▶

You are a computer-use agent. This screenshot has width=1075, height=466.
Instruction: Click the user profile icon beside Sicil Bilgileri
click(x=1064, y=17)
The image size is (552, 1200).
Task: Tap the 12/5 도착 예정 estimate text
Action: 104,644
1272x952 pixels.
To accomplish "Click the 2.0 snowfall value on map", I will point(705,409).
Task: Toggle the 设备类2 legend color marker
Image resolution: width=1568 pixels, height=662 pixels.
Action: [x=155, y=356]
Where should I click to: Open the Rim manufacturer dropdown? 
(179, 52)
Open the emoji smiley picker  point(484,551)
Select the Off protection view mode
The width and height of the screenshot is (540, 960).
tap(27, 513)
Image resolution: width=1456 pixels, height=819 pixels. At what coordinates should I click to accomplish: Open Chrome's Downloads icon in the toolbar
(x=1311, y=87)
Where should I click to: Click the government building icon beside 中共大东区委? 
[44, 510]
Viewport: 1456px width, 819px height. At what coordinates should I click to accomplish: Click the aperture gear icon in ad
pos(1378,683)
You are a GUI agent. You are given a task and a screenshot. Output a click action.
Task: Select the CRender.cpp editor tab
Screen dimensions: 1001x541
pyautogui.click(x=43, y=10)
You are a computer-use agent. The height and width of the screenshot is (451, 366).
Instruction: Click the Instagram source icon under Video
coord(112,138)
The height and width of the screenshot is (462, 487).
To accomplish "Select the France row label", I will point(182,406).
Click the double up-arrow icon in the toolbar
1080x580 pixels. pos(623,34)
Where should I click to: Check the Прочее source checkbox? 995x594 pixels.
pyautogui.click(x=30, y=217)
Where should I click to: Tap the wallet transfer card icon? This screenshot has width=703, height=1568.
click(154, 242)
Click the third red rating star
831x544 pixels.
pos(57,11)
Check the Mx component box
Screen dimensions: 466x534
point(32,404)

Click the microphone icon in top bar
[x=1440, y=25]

◀

**WHAT YOU ARE ASKED TO DO**
Rewrite all of the records above, replacing every occurrence of "Instruction" with "Command" and leaving everything else unchanged.

**THE ANSWER**
You are a computer-use agent. This screenshot has width=1075, height=466.
Command: Click the user profile icon beside Sicil Bilgileri
click(x=1064, y=17)
The image size is (552, 1200).
Task: Tap the 12/5 도착 예정 estimate text
Action: 104,644
1272x952 pixels.
To accomplish "Click the 2.0 snowfall value on map", I will point(705,409).
Task: Toggle the 设备类2 legend color marker
Image resolution: width=1568 pixels, height=662 pixels.
Action: [x=155, y=356]
Where should I click to: Open the Rim manufacturer dropdown? 
(179, 52)
Open the emoji smiley picker  point(484,551)
Select the Off protection view mode
The width and height of the screenshot is (540, 960).
tap(27, 513)
Image resolution: width=1456 pixels, height=819 pixels. At what coordinates should I click to accomplish: Open Chrome's Downloads icon in the toolbar
(x=1311, y=87)
Where should I click to: Click the government building icon beside 中共大东区委? 
[44, 510]
Viewport: 1456px width, 819px height. At what coordinates should I click to accomplish: Click the aperture gear icon in ad
pos(1378,683)
You are a GUI agent. You are given a task and a screenshot. Output a click action.
Task: Select the CRender.cpp editor tab
Screen dimensions: 1001x541
pyautogui.click(x=43, y=10)
You are a computer-use agent. The height and width of the screenshot is (451, 366).
Command: Click the Instagram source icon under Video
coord(112,138)
The height and width of the screenshot is (462, 487).
To accomplish "Select the France row label", I will point(182,406).
Click the double up-arrow icon in the toolbar
1080x580 pixels. pos(623,34)
Where should I click to: Check the Прочее source checkbox? 995x594 pixels.
pyautogui.click(x=30, y=217)
Where should I click to: Tap the wallet transfer card icon? This screenshot has width=703, height=1568.
click(154, 242)
Click the third red rating star
831x544 pixels.
pos(57,11)
Check the Mx component box
Screen dimensions: 466x534
point(32,404)

Click the microphone icon in top bar
[x=1440, y=25]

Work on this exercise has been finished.